Supremo Tapetão Federal
Derrotada nas eleições, a classe
dominante brasileira usou o estratagema habitual: foi remexer nos compêndios do
"Direito" até encontrar casuísmos capazes de preencher as ideias que
lhe faltam nos palanques. Como se diz no esporte, recorreu ao tapetão.
O casuísmo da moda, o domínio do fato,
caiu como uma luva. A critério de juízes, por intermédio dele é possível provar
tudo, ou provar nada. O recurso é também o abrigo dos covardes. No caso do
mensalão, serviu para condenar José Dirceu, embora não houvesse uma única
evidência material quanto à sua participação cabal em delitos. A base da
acusação: como um chefe da Casa Civil desconhecia o que estava acontecendo?
A pergunta seguinte atesta a covardia
do processo: por que então não incluir Lula no rol dos acusados? Qualquer
pessoa letrada percebe ser impossível um presidente da República ignorar um
esquema como teria sido o mensalão.
Mas mexer com Lula, pera aí! Vai que o
presidente decide mobilizar o povo. Pior ainda quando todos sabem que um outro
presidente, o tucano Fernando Henrique Cardoso, assistiu à compra de votos a
céu aberto para garantir a reeleição e nada lhe aconteceu. Por mais não fosse,
que se mantivessem as aparências. Estabeleceu-se então que o domínio do fato
vale para todos, à exceção, por exemplo, de chefes de governo e tucanos
encrencados com licitações trapaceadas.
A saída foi tentar abater os petistas
pelas bordas. E aí foi o espetáculo que se viu. Políticos são acusados de
comprar votos que já estavam garantidos. Ora o processo tinha que ser fatiado,
ora tinha que ser examinado em conjunto; situações iguais resultaram em
punições diferentes, e vice-versa.
Os debates? Quantos momentos
edificantes. Joaquim Barbosa, estrela da companhia, exibiu desenvoltura
midiática inversamente proporcional à capacidade de lembrar datas, fixar penas
coerentes e respeitar o contraditório. Paladino da Justiça, não pensou duas
vezes para mandar um jornalista chafurdar no lixo e tentar desempregar a mulher
do mesmo desafeto. Belo exemplo.
O que virá pela frente é uma incógnita.
Para o PT, ficam algumas lições. Faça o que quiser, apareça em foto com quem
quer que seja, elogie algozes do passado, do presente ou do futuro --o fato é
que o partido nunca será assimilado pelo status quo enquanto tiver suas raízes
identificadas com o povo.
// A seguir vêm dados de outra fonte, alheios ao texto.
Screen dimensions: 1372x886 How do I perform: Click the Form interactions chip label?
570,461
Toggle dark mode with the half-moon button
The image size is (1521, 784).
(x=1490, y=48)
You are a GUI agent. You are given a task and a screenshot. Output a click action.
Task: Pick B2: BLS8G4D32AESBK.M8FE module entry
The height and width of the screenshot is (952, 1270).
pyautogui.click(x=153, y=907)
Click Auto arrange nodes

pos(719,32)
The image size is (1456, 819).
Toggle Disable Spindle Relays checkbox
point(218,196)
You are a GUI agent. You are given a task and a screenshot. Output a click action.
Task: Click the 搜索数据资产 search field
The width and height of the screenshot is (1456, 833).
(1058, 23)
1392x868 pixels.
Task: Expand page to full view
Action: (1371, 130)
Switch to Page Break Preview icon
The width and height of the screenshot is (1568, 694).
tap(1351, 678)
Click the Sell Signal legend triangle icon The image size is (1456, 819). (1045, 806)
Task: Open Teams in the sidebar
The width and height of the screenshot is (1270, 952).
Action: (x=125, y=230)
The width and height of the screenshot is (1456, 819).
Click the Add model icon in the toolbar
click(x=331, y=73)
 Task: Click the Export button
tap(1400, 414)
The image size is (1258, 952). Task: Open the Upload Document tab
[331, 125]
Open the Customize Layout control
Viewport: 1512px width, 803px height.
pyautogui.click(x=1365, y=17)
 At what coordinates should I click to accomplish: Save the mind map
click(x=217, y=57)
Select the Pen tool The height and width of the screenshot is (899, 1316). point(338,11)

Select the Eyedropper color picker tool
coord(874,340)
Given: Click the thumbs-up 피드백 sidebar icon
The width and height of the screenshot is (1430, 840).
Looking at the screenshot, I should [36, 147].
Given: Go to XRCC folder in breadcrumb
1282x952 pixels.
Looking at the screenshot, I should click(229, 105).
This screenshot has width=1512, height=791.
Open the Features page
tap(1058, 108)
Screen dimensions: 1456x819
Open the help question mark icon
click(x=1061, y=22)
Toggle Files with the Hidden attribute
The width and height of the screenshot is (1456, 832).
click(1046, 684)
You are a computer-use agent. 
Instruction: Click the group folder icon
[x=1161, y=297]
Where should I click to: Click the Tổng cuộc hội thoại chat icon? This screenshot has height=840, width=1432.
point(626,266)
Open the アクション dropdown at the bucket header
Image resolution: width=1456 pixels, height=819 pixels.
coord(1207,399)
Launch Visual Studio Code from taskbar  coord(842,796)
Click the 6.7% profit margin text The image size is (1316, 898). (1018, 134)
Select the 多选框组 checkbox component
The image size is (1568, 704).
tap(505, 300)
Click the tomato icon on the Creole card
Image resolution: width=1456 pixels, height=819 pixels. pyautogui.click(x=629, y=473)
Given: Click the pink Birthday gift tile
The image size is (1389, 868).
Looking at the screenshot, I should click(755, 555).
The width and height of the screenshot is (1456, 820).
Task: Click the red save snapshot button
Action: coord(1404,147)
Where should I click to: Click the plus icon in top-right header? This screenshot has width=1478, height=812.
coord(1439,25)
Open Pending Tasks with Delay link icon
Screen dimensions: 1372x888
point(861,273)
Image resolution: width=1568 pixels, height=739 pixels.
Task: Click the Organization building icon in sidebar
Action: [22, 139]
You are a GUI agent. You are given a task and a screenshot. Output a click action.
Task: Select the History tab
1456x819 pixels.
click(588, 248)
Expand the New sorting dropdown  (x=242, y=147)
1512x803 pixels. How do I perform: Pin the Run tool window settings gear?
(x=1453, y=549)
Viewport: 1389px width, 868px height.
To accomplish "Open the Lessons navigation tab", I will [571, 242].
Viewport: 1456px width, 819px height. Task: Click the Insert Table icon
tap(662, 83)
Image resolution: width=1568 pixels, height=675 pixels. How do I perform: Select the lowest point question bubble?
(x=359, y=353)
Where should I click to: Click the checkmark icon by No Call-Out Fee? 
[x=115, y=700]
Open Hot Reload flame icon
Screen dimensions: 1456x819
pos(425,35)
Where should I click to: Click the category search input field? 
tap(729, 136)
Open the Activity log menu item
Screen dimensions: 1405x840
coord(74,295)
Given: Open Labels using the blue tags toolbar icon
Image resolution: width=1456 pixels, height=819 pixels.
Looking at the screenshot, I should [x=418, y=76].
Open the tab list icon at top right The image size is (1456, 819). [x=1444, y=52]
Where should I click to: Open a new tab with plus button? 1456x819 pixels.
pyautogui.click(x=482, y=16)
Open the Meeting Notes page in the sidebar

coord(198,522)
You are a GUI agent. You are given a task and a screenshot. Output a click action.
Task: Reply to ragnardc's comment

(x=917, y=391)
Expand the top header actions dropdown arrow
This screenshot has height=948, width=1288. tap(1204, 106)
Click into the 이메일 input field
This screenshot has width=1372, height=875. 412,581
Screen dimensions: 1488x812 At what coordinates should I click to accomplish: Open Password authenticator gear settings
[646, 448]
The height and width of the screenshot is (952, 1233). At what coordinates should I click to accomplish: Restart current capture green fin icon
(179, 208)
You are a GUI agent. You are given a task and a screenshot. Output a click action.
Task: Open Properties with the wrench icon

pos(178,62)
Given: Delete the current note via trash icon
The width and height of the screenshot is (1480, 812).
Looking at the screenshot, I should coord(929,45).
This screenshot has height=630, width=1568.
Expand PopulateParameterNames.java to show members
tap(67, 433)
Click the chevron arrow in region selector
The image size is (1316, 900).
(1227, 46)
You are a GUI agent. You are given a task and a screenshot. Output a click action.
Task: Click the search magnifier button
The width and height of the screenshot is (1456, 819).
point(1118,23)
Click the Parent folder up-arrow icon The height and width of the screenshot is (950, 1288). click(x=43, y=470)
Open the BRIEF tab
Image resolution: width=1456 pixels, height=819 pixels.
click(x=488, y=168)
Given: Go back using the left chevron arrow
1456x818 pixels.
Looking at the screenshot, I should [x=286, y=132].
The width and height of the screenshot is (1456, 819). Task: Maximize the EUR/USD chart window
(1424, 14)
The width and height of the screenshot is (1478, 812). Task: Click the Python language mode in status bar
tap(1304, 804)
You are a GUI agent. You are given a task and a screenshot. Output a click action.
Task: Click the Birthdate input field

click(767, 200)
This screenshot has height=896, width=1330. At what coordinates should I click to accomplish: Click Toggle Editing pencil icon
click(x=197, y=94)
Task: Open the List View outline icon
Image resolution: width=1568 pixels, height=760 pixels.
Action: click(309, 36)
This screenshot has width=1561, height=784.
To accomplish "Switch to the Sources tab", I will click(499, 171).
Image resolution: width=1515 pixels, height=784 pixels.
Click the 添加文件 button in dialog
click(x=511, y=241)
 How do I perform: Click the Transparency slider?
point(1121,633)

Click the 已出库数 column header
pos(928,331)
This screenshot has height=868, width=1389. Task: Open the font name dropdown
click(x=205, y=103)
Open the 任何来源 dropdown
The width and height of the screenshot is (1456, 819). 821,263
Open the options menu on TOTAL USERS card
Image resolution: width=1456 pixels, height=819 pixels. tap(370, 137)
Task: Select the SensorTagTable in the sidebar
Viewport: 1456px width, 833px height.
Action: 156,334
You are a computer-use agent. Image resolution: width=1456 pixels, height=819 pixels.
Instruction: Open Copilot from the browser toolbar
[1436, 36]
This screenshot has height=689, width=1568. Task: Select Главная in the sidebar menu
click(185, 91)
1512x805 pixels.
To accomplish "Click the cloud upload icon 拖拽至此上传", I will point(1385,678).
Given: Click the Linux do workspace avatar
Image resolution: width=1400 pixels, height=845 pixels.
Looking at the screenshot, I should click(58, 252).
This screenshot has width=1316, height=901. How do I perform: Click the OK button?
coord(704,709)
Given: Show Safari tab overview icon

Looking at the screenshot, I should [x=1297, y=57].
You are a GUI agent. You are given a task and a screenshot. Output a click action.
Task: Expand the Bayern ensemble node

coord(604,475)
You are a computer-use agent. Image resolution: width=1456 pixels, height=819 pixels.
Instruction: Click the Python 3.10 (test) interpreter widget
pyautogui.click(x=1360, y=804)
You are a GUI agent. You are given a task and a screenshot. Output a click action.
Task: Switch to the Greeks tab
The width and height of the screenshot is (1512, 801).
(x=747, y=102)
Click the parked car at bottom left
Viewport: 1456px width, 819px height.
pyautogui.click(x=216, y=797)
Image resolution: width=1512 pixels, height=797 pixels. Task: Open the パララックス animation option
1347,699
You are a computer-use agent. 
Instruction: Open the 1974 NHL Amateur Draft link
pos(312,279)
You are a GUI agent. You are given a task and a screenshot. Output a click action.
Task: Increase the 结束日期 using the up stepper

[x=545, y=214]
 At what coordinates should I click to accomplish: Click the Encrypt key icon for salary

Perto dos valores dos escândalos que pululam por aí,
o mensalão não passa de gorjeta e mal daria para comprar um vagão superfaturado
de metrô. Mas como foi obra do PT, cadeia neles.
É a velha história: se uma empregada
pega escondida uma peça de lingerie da patroa para ir a uma festa pobre,
certamente será demitida, quando não encarcerada --mesmo que a tenha devolvido.
Agora, se a amiga da mesma madame levar "por engano" um colar
milionário após um regabofe nos Jardins, certamente será perdoada pelo
esquecimento e presenteada com o mimo.
Nunca morri de admiração por militantes
como José Dirceu, José Genoino e outros tantos. Ao contrário: invariavelmente
tivemos posições diferentes em debates sobre os rumos da luta por
transformações sociais. Penso até que muitas das dificuldades do PT resultam de
decisões equivocadas por eles defendidas. Mas num país onde Paulo Maluf e
Brilhante Ustra estão soltos, enquanto Dirceu e Genoino dormem na cadeia, até
um cego percebe que as coisas estão fora de lugar.
Ricardo Melo,
58, é jornalista. Na Folha, foi editor de "Opinião", editor da
"Primeira Página", editor-adjunto de "Mundo",
secretário-assistente de Redação e produtor-executivo do "TV Folha",
entre outras funções. Atualmente é chefe de Redação do SBT (Sistema Brasileiro
de Televisão). Também foi editor-chefe do "Diário de S. Paulo", do
"Jornal da Band" e do "Jornal da Globo". Na juventude, foi
um dos principais dirigentes do movimento estudantil "Liberdade e
Luta" ("Libelu"), de orientação trotskista.